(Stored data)
--------------------------------

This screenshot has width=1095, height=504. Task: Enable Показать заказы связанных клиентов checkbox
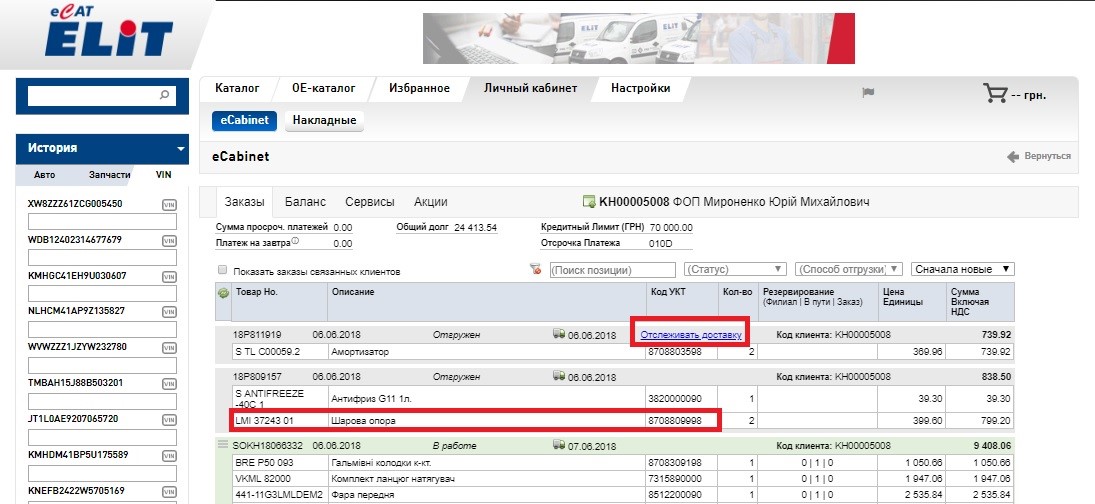pos(222,271)
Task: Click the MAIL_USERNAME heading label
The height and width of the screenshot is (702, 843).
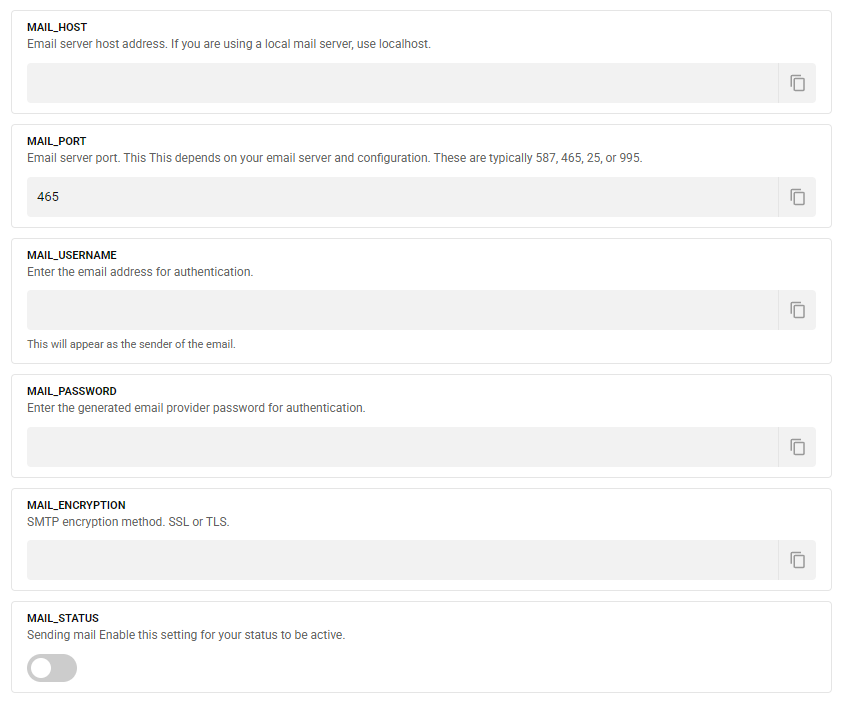Action: (72, 255)
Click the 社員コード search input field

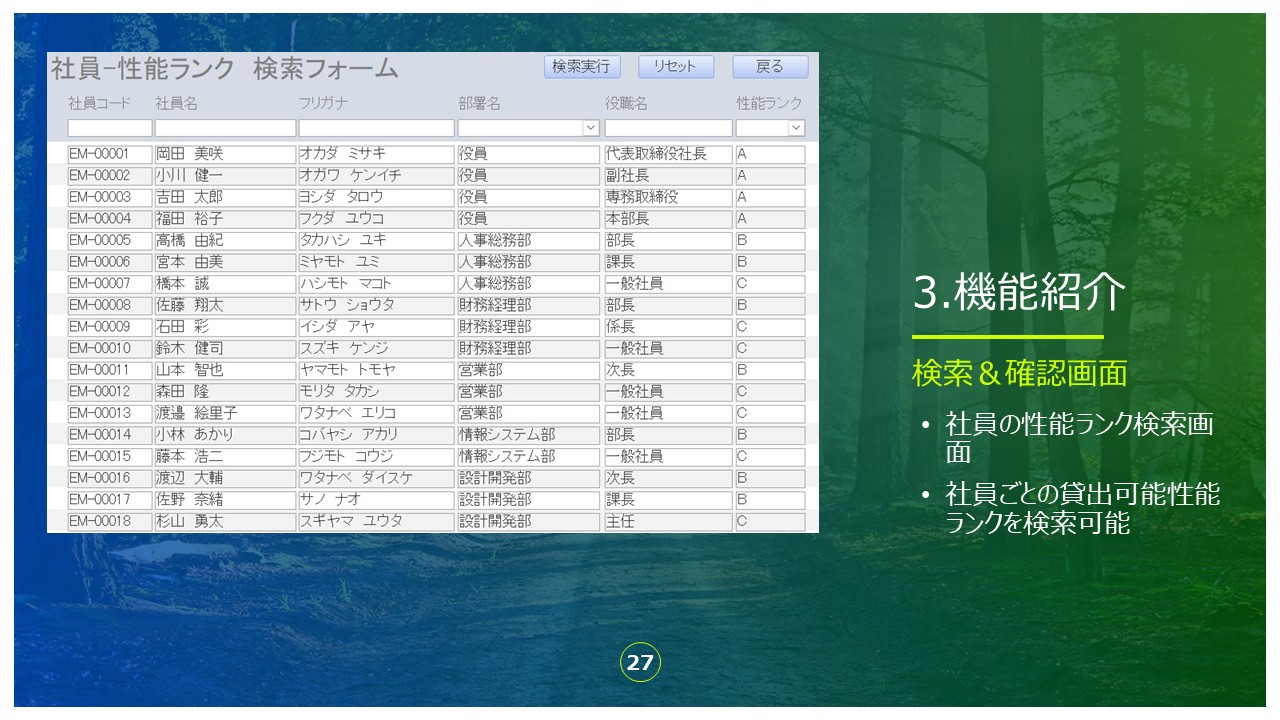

--------------------------------

• **Task details**
Please return the entries above exactly as they appear, but without the pictures.

• **Solution to this exercise**
This screenshot has width=1095, height=504. Task: Enable Показать заказы связанных клиентов checkbox
pos(222,271)
Task: Click the MAIL_USERNAME heading label
The height and width of the screenshot is (702, 843).
Action: (72, 255)
Click the 社員コード search input field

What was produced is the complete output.